While we were able to resolve these issues by Tuesday morning, we want to talk about what happened and use this an opportunity to discuss the recent progress we’ve made in improving Twitter’s performance and availability. We recently covered these topics in a pair of June posts here and on our company blog ).

Riding a rocket
Making sure Twitter is a stable platform and a reliable service is our number one priority. The bulk of our engineering efforts are currently focused on this effort, and we have moved resources from other important projects to focus on the issue.

As we said last month, keeping pace with record growth in Twitter’s user base and activity presents some unique and complex engineering challenges. We frequently compare the tasks of scaling, maintaining, and tweaking Twitter to building a rocket in mid-flight.

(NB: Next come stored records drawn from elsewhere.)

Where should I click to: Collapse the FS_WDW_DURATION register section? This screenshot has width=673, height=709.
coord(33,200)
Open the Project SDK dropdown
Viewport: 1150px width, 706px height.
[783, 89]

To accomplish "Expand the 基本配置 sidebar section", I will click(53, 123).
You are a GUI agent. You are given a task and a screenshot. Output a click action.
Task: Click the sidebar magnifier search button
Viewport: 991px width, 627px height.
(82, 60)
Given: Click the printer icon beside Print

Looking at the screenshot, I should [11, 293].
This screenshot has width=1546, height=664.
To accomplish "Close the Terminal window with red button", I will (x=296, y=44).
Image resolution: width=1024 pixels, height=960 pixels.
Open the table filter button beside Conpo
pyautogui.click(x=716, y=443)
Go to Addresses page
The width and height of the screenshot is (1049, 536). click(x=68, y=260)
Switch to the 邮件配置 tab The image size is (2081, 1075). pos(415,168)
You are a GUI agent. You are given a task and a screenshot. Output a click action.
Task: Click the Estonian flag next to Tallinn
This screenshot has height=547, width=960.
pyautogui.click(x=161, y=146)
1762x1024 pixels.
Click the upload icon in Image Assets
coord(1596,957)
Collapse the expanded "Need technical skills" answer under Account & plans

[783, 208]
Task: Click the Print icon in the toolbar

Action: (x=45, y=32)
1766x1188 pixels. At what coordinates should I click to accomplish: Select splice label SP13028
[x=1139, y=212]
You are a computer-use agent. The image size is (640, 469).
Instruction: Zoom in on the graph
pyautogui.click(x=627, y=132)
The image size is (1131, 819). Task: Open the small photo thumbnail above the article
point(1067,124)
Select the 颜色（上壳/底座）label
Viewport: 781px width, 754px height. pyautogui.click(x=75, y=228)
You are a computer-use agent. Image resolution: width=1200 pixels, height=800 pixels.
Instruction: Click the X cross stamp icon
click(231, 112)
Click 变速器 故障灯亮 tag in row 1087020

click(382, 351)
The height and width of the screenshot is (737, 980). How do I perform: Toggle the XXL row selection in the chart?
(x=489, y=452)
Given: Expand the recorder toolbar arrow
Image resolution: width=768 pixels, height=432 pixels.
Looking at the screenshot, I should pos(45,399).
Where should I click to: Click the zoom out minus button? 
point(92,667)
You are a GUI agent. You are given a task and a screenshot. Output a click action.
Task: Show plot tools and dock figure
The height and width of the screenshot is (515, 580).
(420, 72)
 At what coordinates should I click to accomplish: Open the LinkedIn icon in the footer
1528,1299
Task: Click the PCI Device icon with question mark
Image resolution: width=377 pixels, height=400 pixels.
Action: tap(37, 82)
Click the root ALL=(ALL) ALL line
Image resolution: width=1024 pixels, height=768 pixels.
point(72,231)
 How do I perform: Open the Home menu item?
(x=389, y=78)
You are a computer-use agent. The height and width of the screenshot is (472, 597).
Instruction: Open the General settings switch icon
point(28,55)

During the World Cup, Twitter set records for usage . While the event was happening, our operations and infrastructure engineers worked to improve the performance and stability of the service. We have made more than 50 optimizations and improvements to the platform, including:

  • Doubling the capacity of our internal network;
  • Improving the monitoring of our internal network;
  • Rebalancing the traffic on our internal network to redistribute the load;
  • Doubling the throughput to the database that stores tweets;
  • Making a number of improvements to the way we use memcache, improving the speed of Twitter while reducing internal network traffic; and,
  • Improving page caching of the front and profile pages, reducing page load time by 80 percent for some of our most popular pages.

So what happened Monday?
While we’re continuously improving the performance, stability and scalability of our infrastructure and core services, there are still times when we run into problems unrelated to Twitter’s capacity. That’s what happened this week.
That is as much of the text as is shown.